Without any pictures, print the lines below from the one that has "Viewport: 1080px width, 2340px" through the one that has "Task: Click the Rays logo on the 6/11 row", exactly and nothing else.

• Source material
◆ ◆ ◆

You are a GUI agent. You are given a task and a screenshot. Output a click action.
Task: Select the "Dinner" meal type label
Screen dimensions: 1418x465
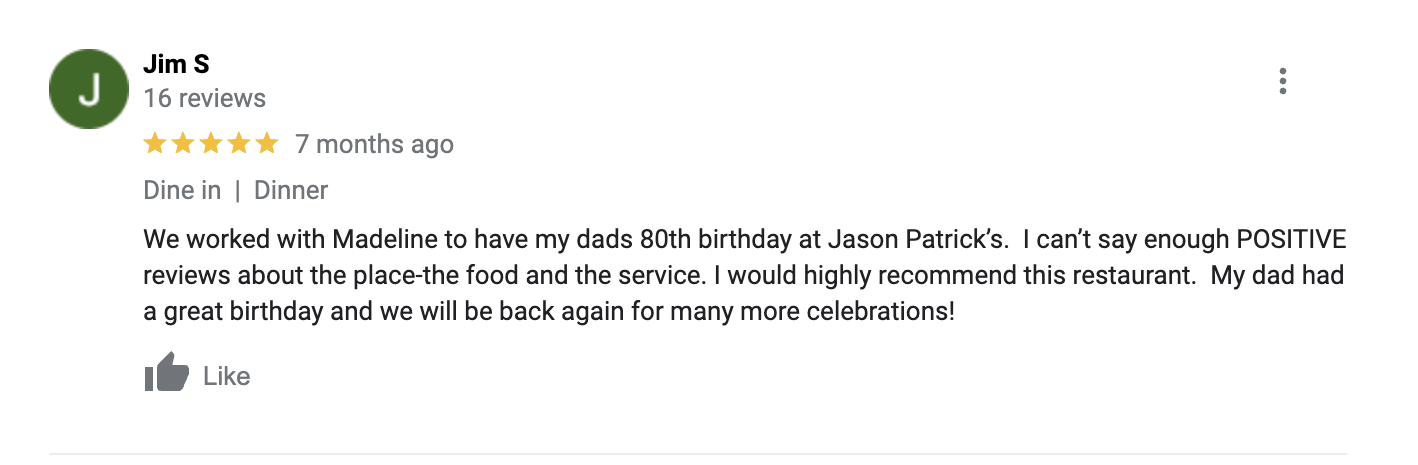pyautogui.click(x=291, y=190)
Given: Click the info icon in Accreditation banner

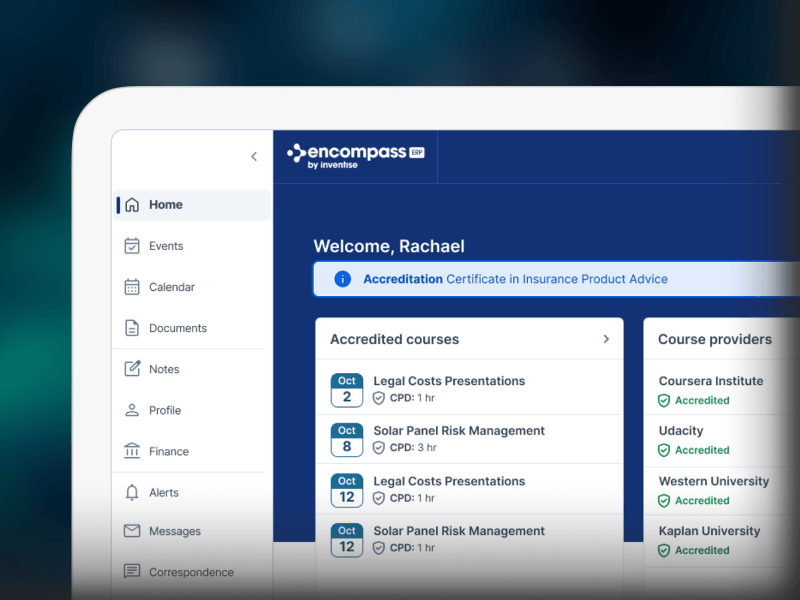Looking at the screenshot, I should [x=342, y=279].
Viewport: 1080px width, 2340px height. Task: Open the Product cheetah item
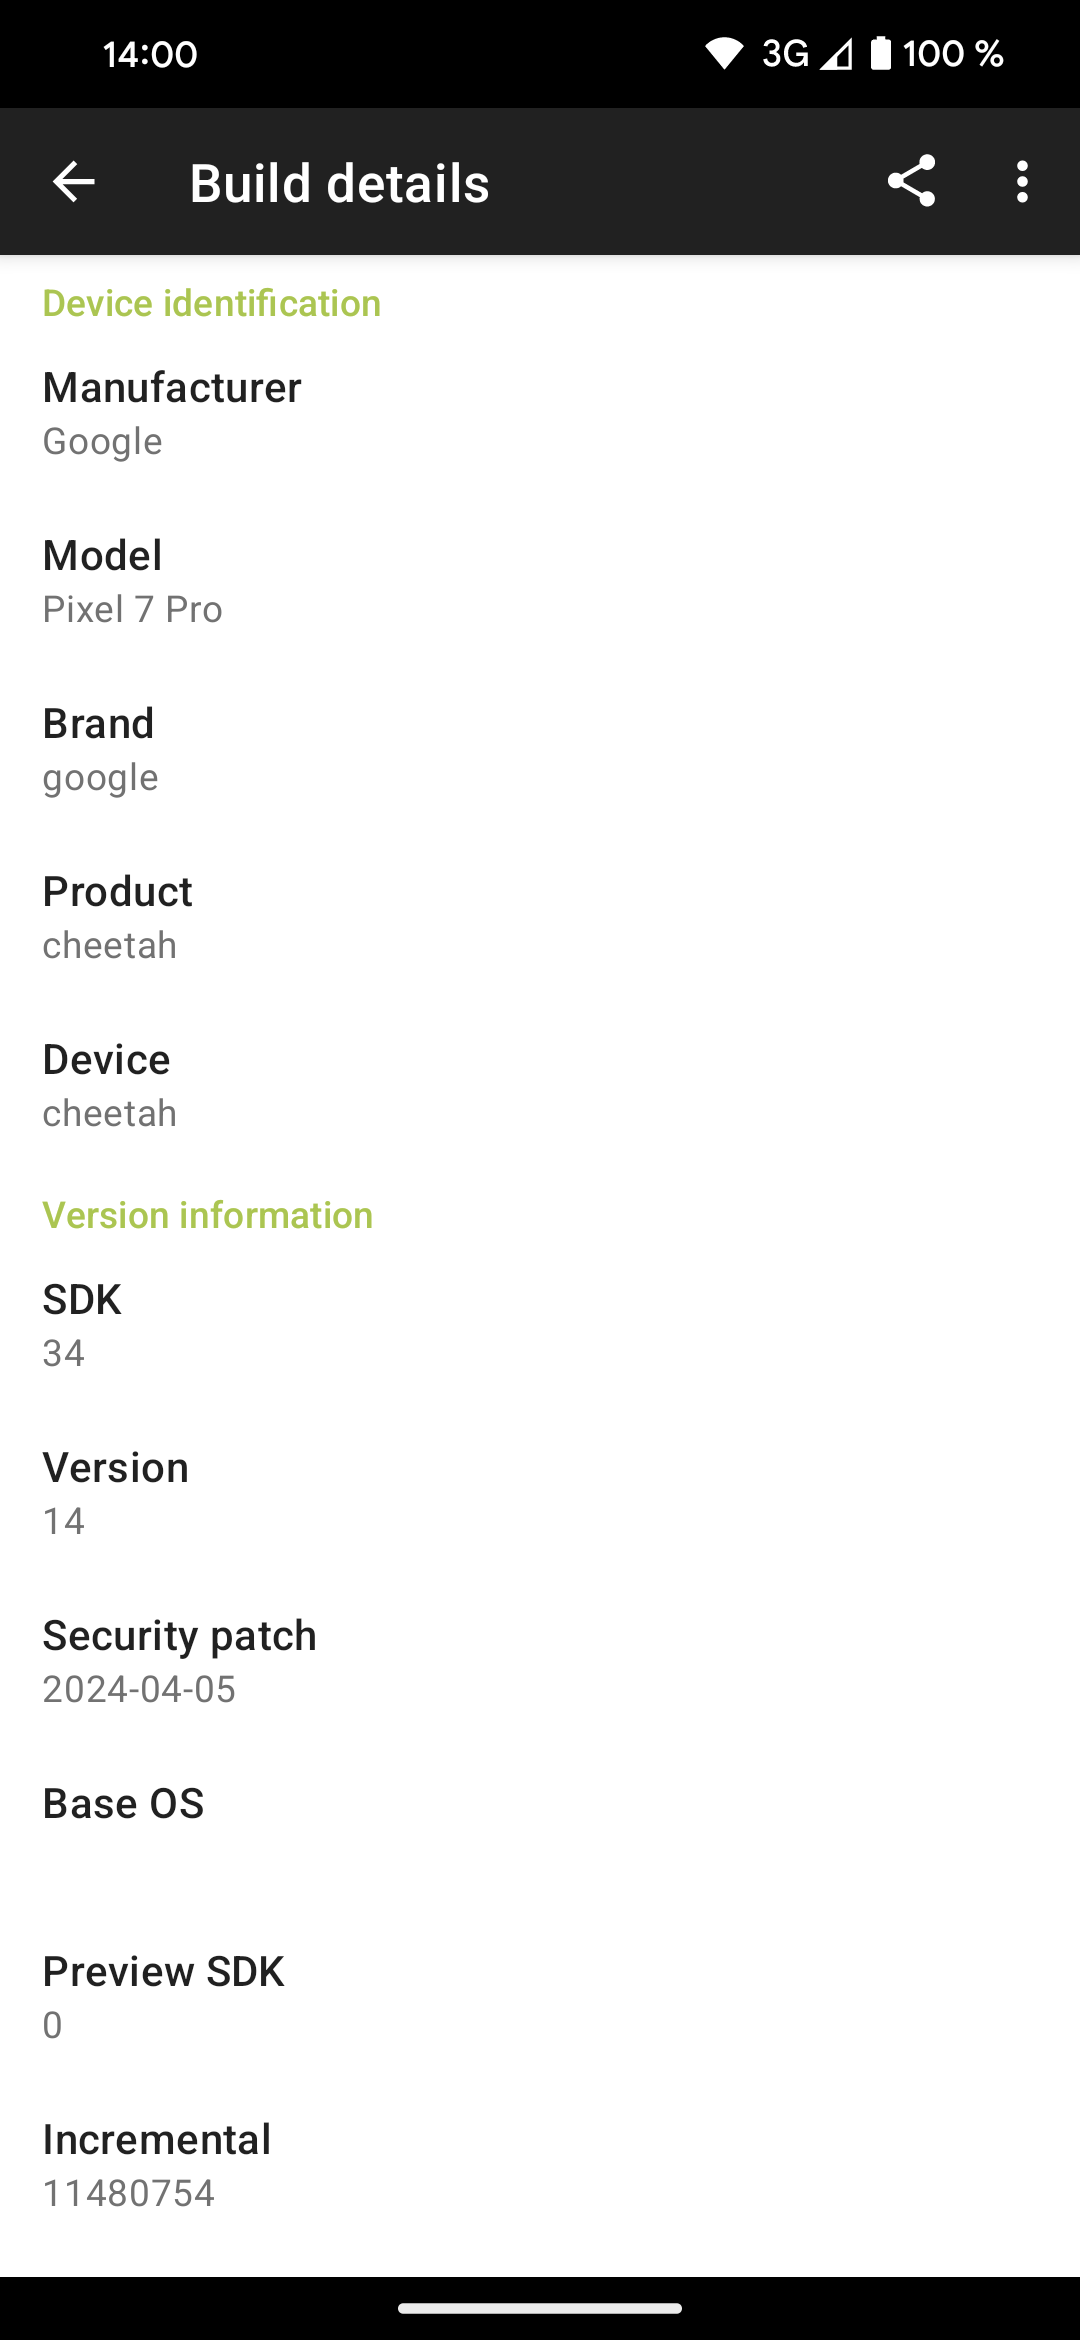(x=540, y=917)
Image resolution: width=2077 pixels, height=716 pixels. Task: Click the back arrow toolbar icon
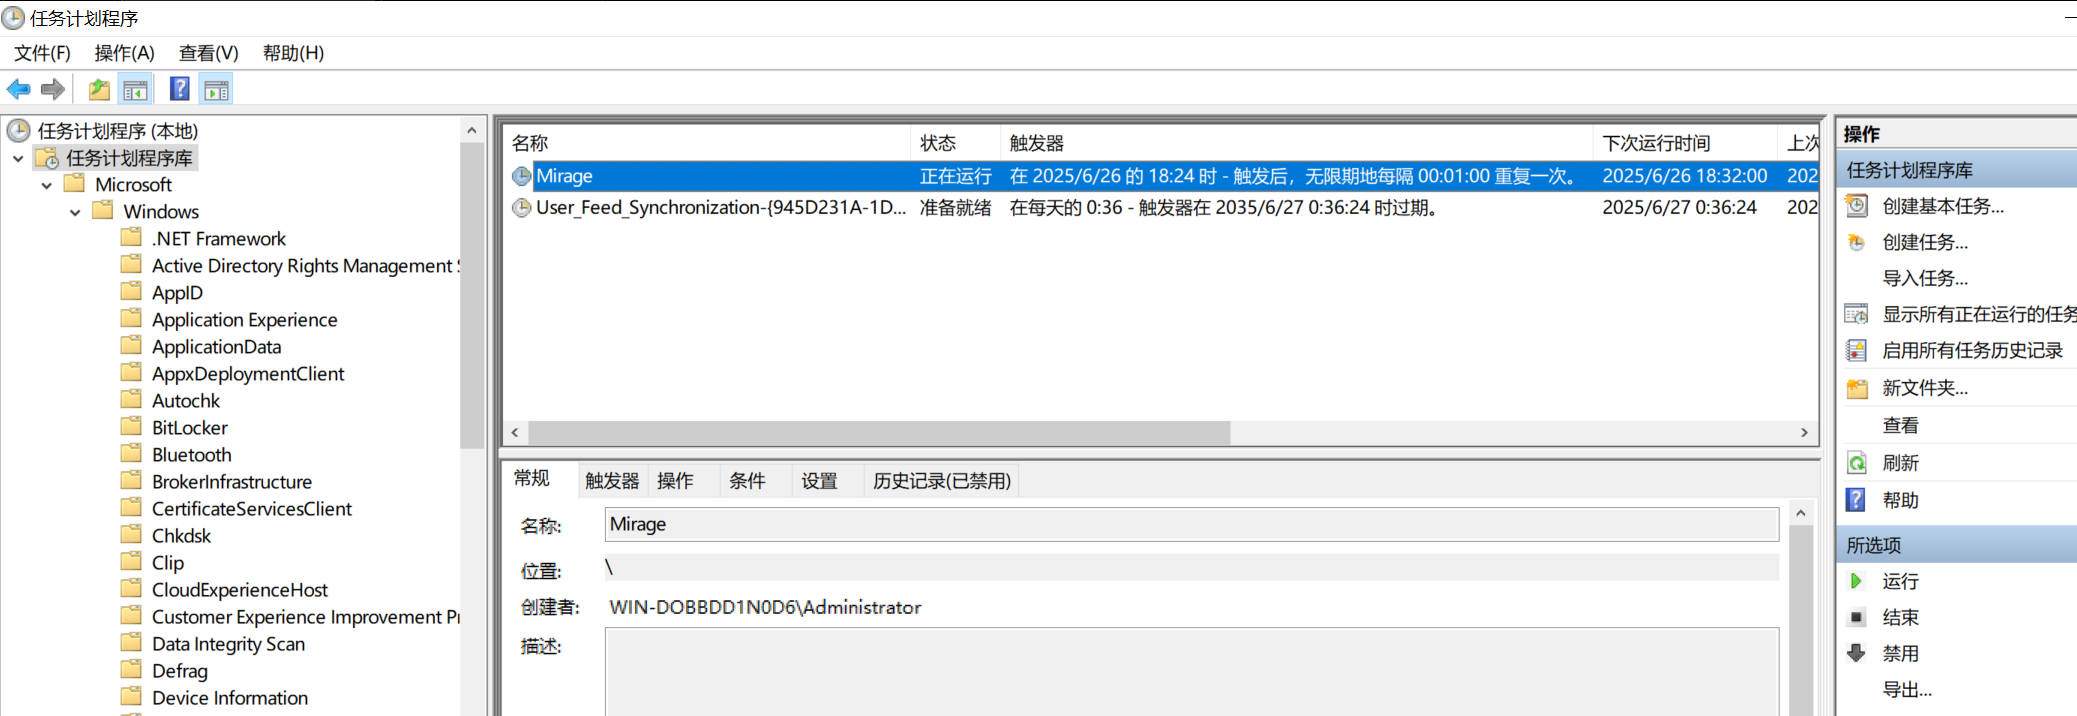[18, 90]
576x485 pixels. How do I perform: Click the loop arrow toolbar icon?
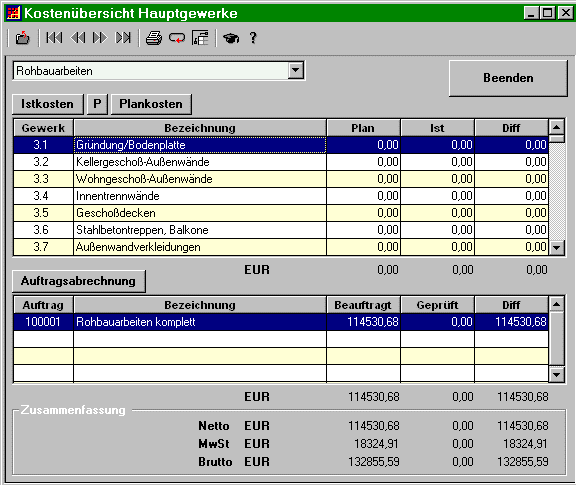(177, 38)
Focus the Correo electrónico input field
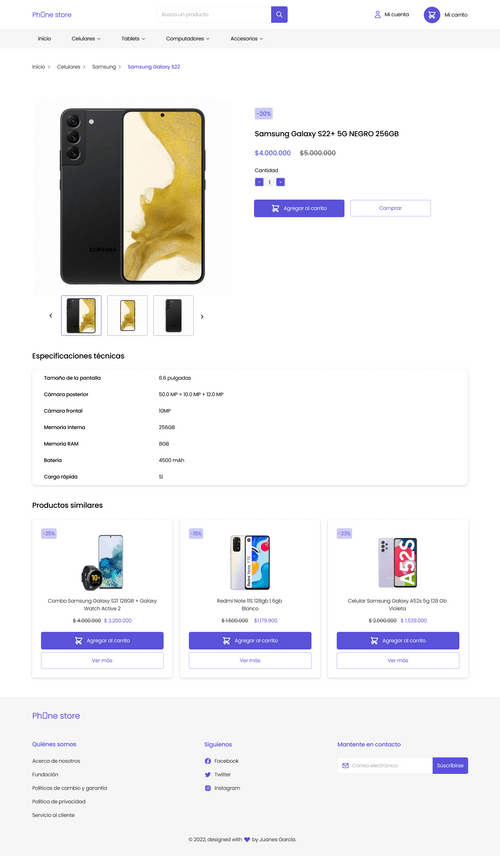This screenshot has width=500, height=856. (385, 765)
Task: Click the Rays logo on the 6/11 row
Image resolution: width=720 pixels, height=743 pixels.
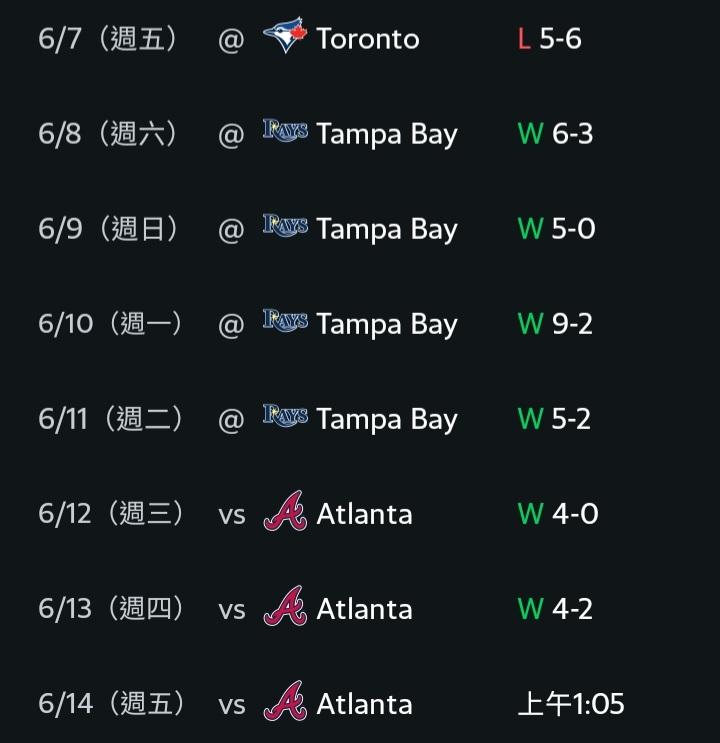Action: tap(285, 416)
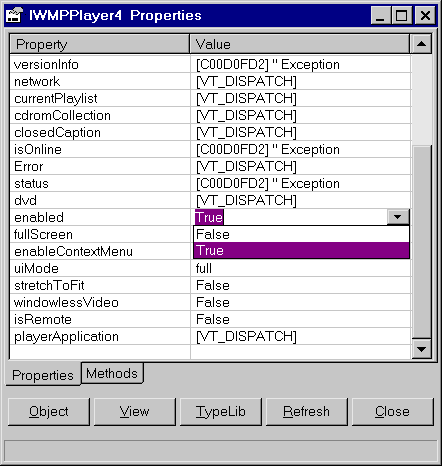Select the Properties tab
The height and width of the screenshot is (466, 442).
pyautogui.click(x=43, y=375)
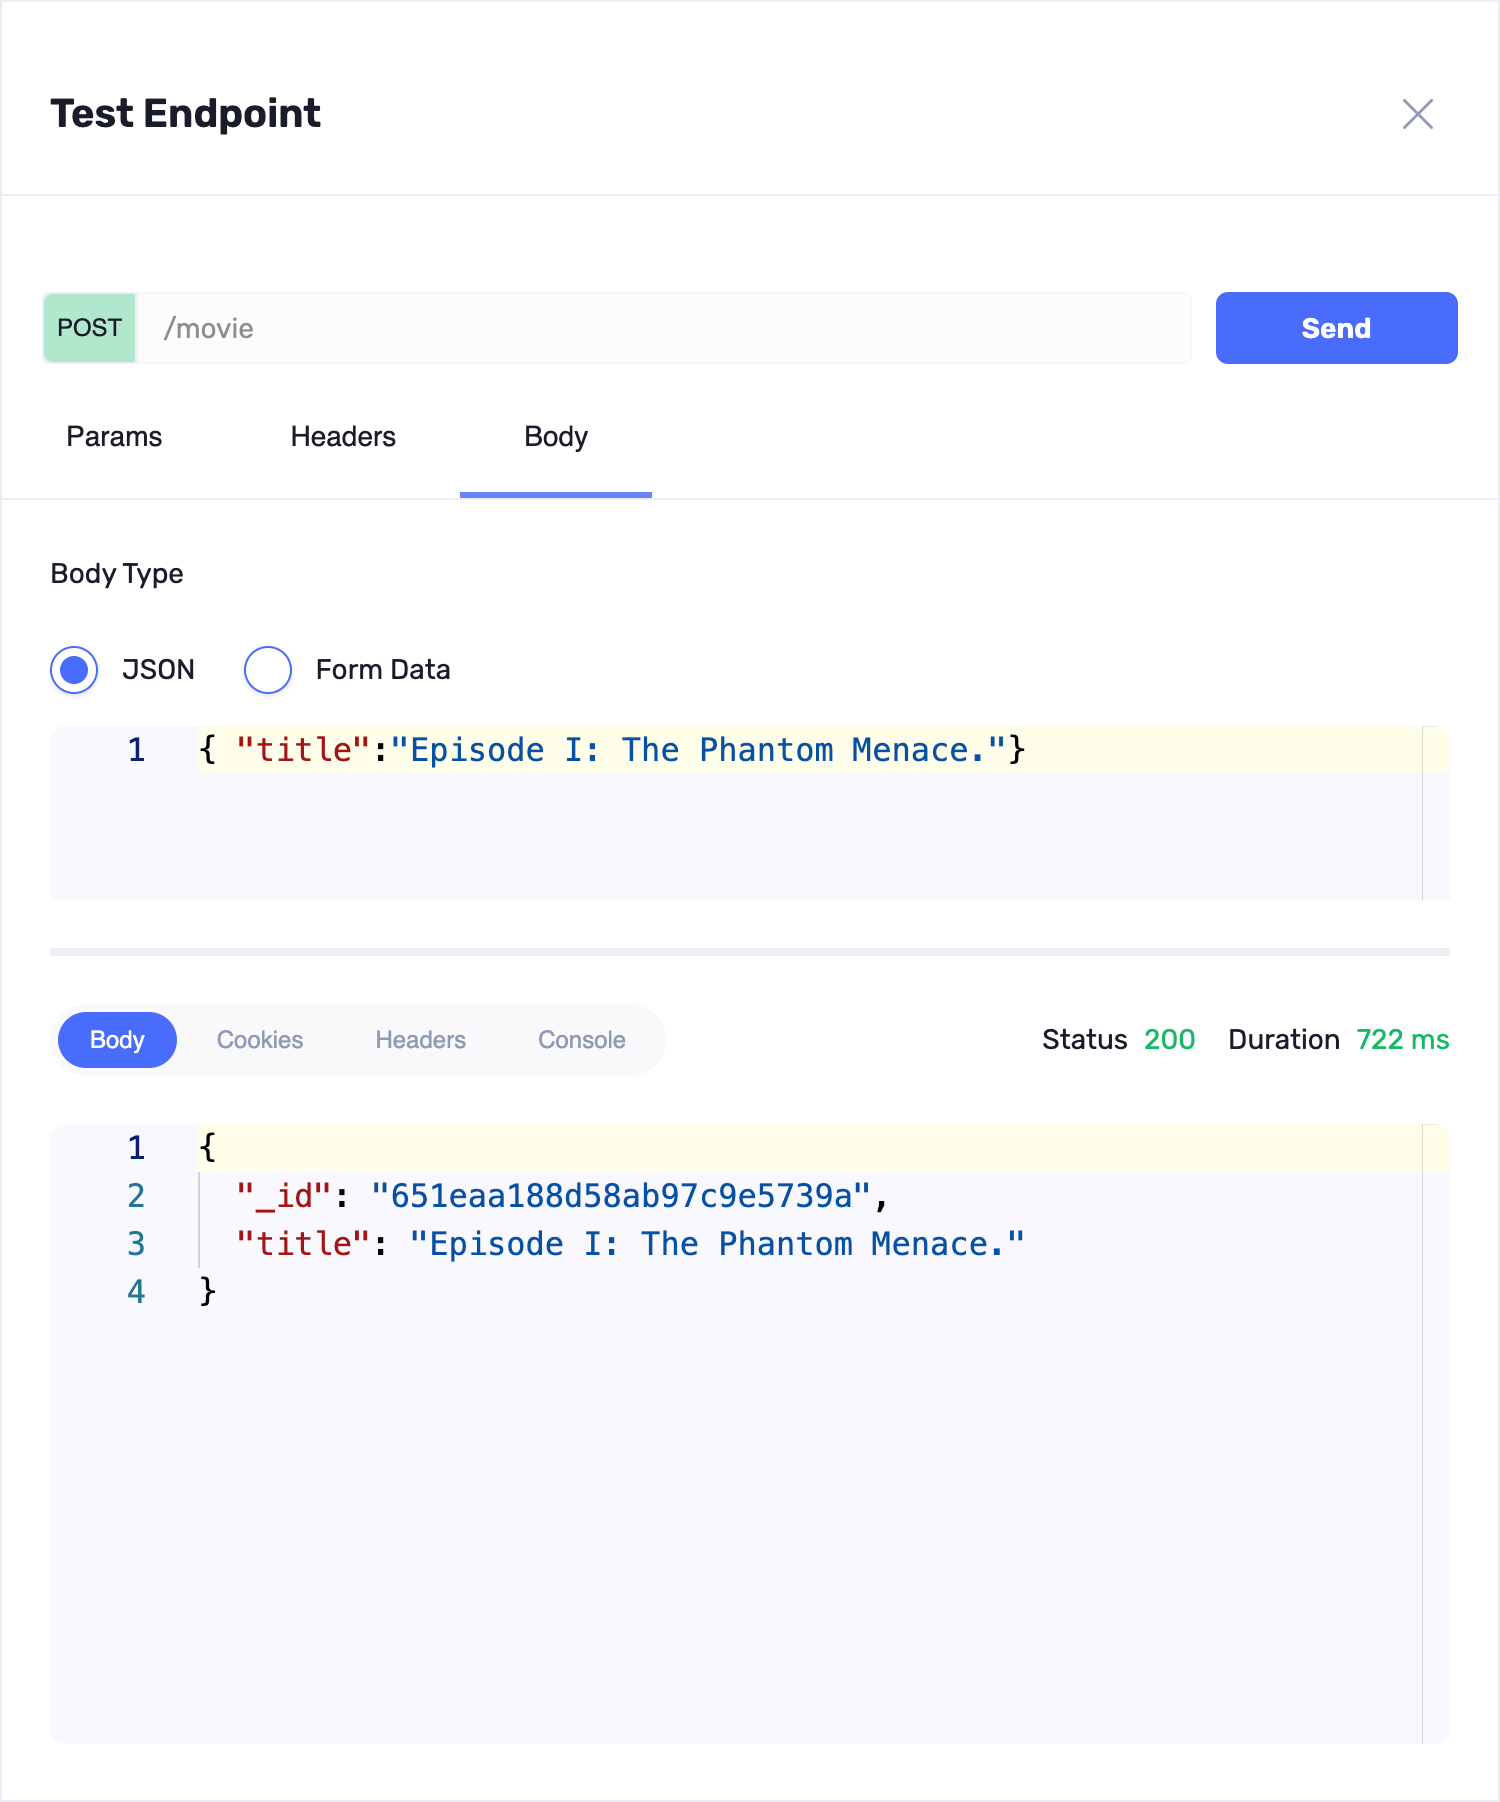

◆ ◆ ◆

• Written answer
Viewport: 1080px width, 2340px height. Task: Open the Product cheetah item
(x=540, y=917)
Image resolution: width=2077 pixels, height=716 pixels. Task: Click the back arrow toolbar icon
[18, 90]
576x485 pixels. How do I perform: Click the loop arrow toolbar icon?
(177, 38)
Focus the Correo electrónico input field
This screenshot has width=500, height=856. (385, 765)
Task: Click the Rays logo on the 6/11 row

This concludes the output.